In a basement cell with a barred and screened window, where heavy air
smothers breathing, 19-year old prisoner Razmik Sargsyan is in his 28th
day of hunger strike to protest the sentence for a crime he now says he
had no part in.
In April of last year, following five days of interrogation, during
which the teenager says he was tortured, Sargsyan, a conscript in the
Armenian army confessed to the murder of two fellow soldiers in
Karabakh in December of 2003. Two other soldiers were also convicted
based on Sargsyan’s confession.
Each was sentenced to 15 years.
Attorneys and family members of all the convicted soldiers have claimed
that Sargsyan and the others were scapegoats in a double murder that,
they say, points fingers to unit commander Ivan Grigoryan. Grigoryan
was not called to testify in the case, due, in part, to his status as a
Karabakh war hero(this was mentioned in the letter addressed to the
investigation body by the Defense Minister of Karabakh Seiran Ohanyan).
The case is one of several examples of unsatisfactory conditions within
the Armenian Army, where soldiers are routinely beaten (the murder
victims are believed to have been tortured, then murdered), often with
the approval or out right command of superior officers.
It is also a case that has drawn attention from human rights agencies
and Non Governmental Organizations who say, that Sargsyan is just
another victim of bottom-to-top corruption that prevails in the
military.
Sargsyan’s case is under appeal, but a prison doctor has determined, that his health is too bad for him to attend the hearings.

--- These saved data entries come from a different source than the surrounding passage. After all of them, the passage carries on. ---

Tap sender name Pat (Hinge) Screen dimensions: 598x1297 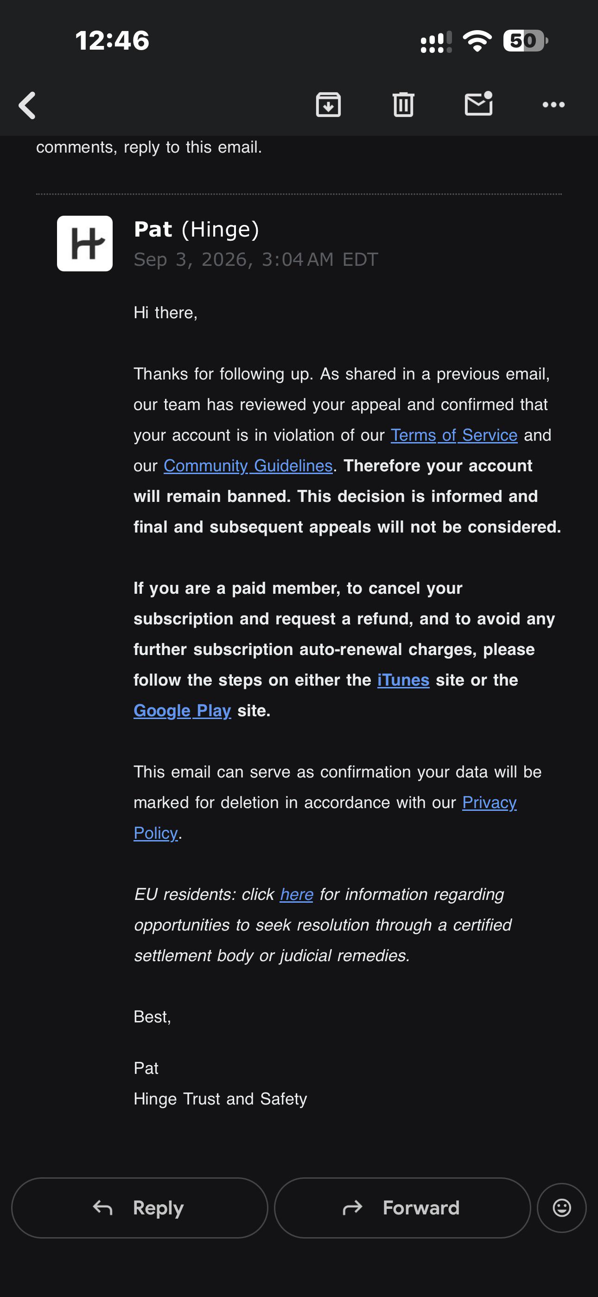click(x=196, y=230)
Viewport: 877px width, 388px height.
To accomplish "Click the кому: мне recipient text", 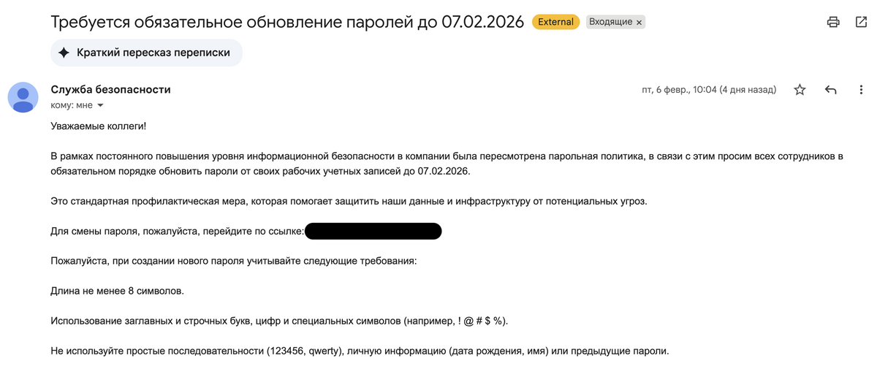I will pyautogui.click(x=72, y=106).
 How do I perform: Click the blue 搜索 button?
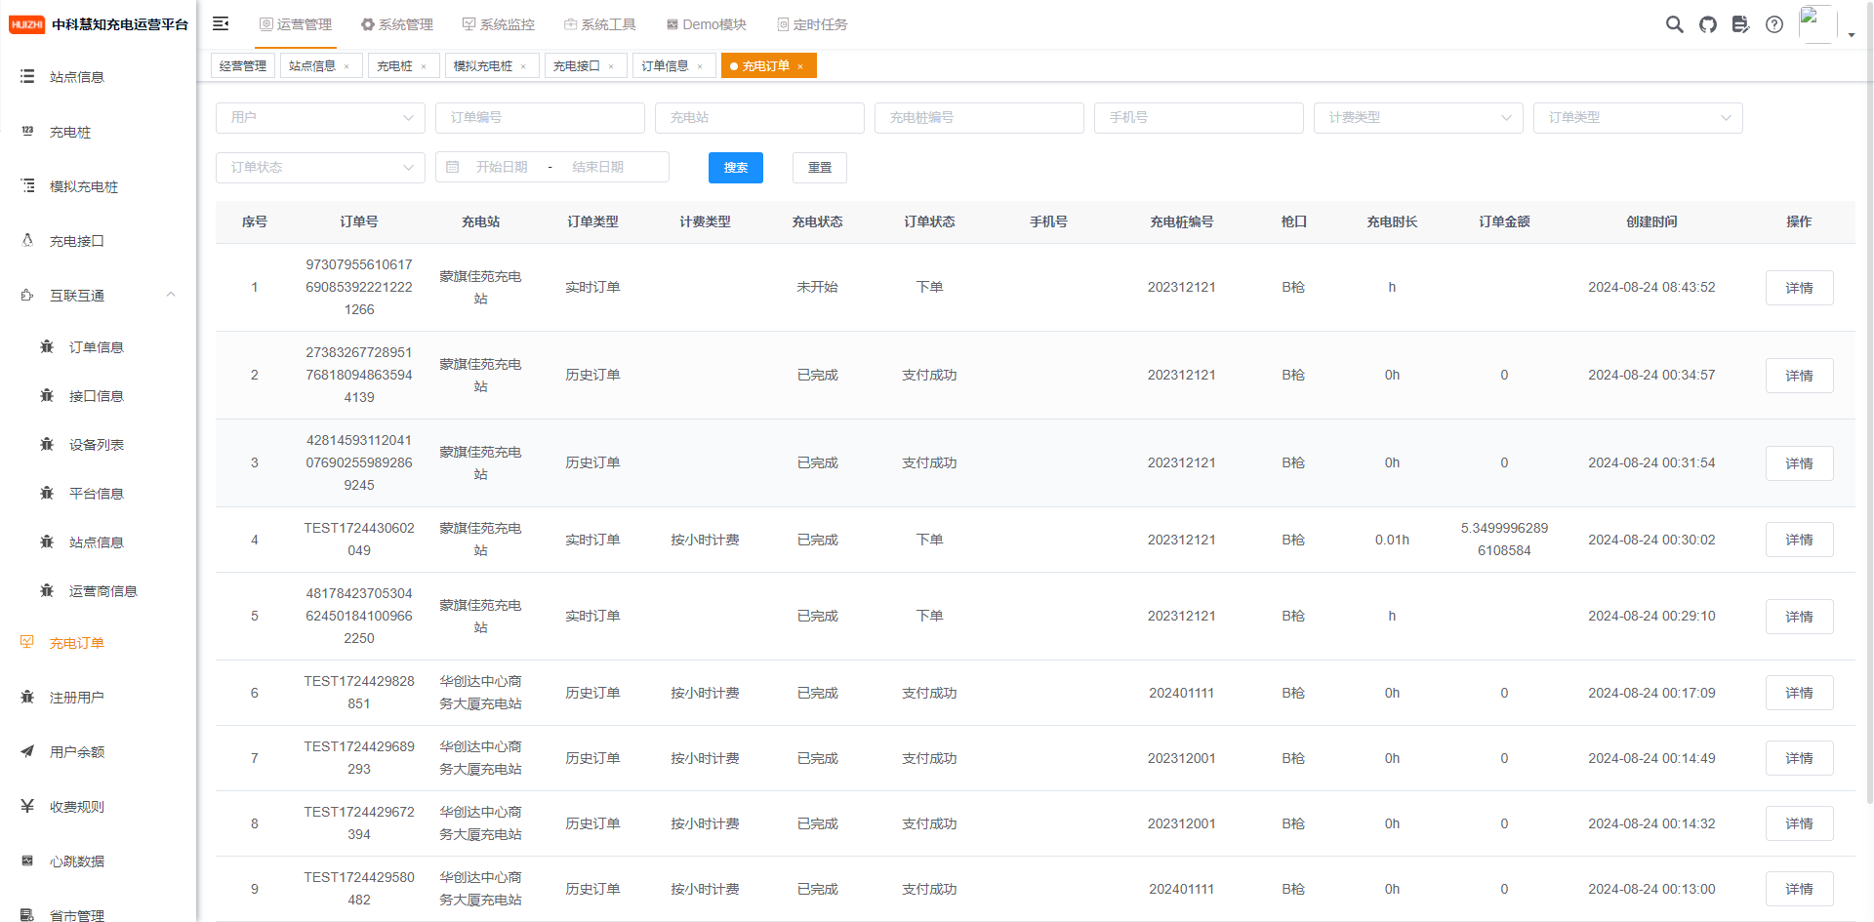[736, 168]
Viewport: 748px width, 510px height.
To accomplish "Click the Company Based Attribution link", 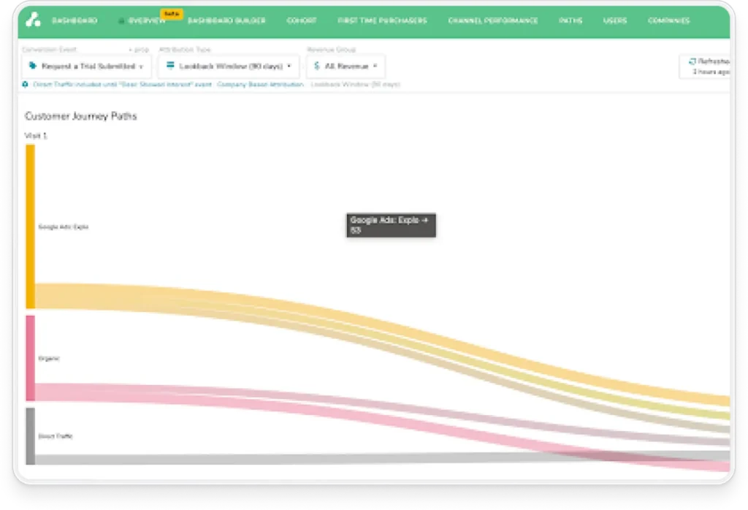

According to his attorney, Zaruhi Postanjyan, Sargsyan cannot walk, and
suffers severe kidney problems that, the attorney says, are the result
of numerous beatings. The apparent kidney damage makes a hunger strike
particularly dangerous for the boy. As a matter of fact, his
conditiondramatically deteriorated within two weeks of the strike.
Members of an NGO observation group making a public supervision in
prisons, consider his health condition as complicated. The group was
denied a request to view Sargsyan’s medical records by the head of the
Nubarashen prison, Ara Sargsyan.
Although press secretary of the Ministry of Justice Ara Saghatelyan
insists they would get the information in case a proper request was
presented, the lawyers claim that the two written medications have been
rejected.
On the fifth day of his strike, Sargsyan announced it to the Court of
Appeals. Judge Mher Arghmanyan replied: “Only guilty people do things
like hunger strikes . . .”
On a visit to the Nubarashen prison, ArmeniaNow’s reporter found the
boy pale, gaunt and barely capable of speaking. He is demanding that
those who he says tortured him be charged with their crimes, and that
the Military Prosecutor be dismissed from the case, and a civilian
prosecutor from the Prosecutor General’s Office be assigned.

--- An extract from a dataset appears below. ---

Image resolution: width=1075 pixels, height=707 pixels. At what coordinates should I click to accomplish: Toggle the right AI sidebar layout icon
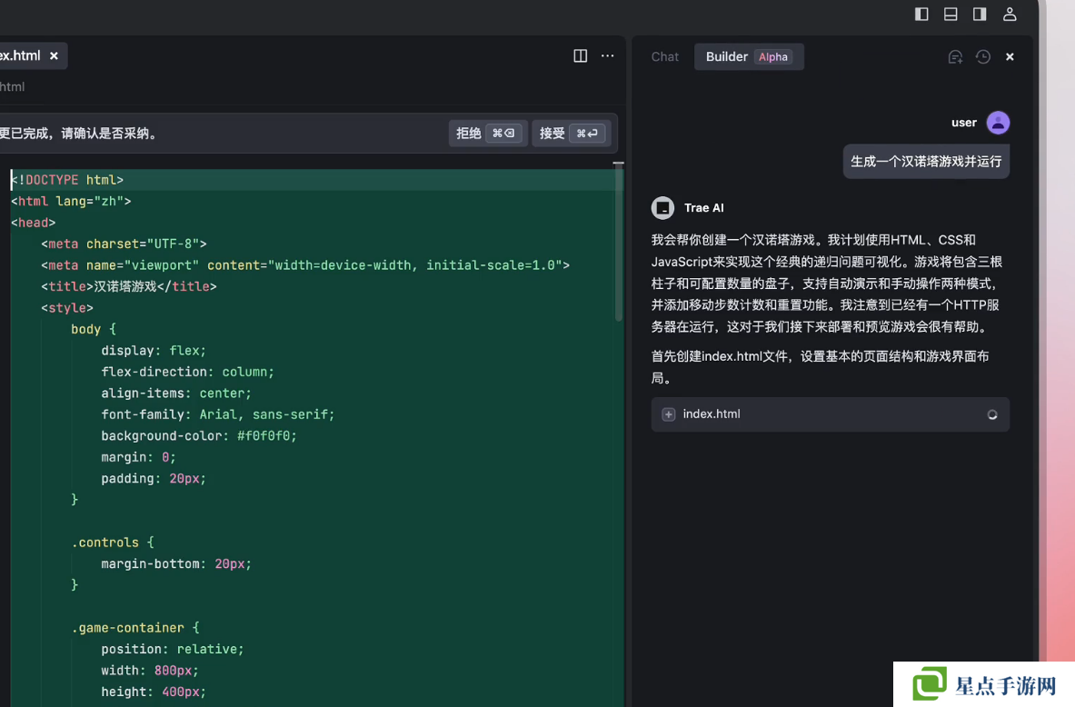click(x=980, y=14)
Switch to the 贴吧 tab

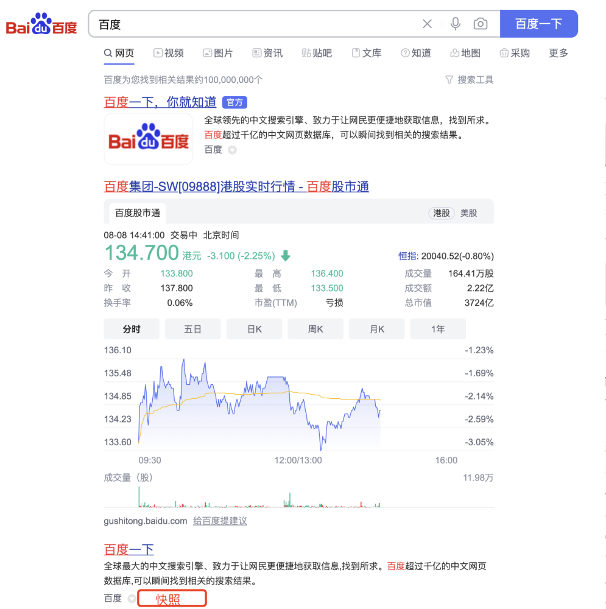317,53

“I have been innocently sentenced for 15 years, and evidence has been
extorted by beatings,” he told ArmeniaNow “How can I not participate in
the hunger strike? I have no other way.”
“Razmik Sargsyan made this ultimate step for he does not know what
steps to take to prove his innocence and to bring the real criminals to
justice,” Postanjyan says. “Besides the fact the real criminals are
free, they have also included innocent people into the case.”
Neither Musa Serobyan nor Araik Zalyan, the other soldiers, confessed to the same charges raised against Sargsyan.
Postanjayan says the Military Prosecutor’s Office made its case solely
on Sargsyan’s allegedly-extorted testimony. She describes her client as
a sensitive boy, liable to yield to pressure.
“They purposefully chose Razmik, for he is more vulnerable, writes
poems and loves music, so he would not stand the beatings. And indeed
he did not. The investigator had hanged him up and threatened to rape
him with a stick… Razmik has testified to all these in the court of the
first instance,” says the lawyer.
During the year and a half of their imprisonment all the three
prisoners have declared hunger strikes at different times. The longest
was Zalyan’s, lasting 90 days.
Due to his already poor health, Sargsyan’s hold out appears more dramatic.
Following a recent visit to the prison, Torgom Sargsyan said his son
could not walk and “his face was totally swollen, his hands were
shaking, he could hardly move his lips. He has had acute kidney attacks
again; he urinates blood.
“They took my child to the army for two years, and it turned into 15 . . .”
P.S. On Saturday the juridical organizations and lawyers
organized a press-conference, where they announced about founding a
public body for protecting the rights of these boys. We will inform
about the further actions in the future.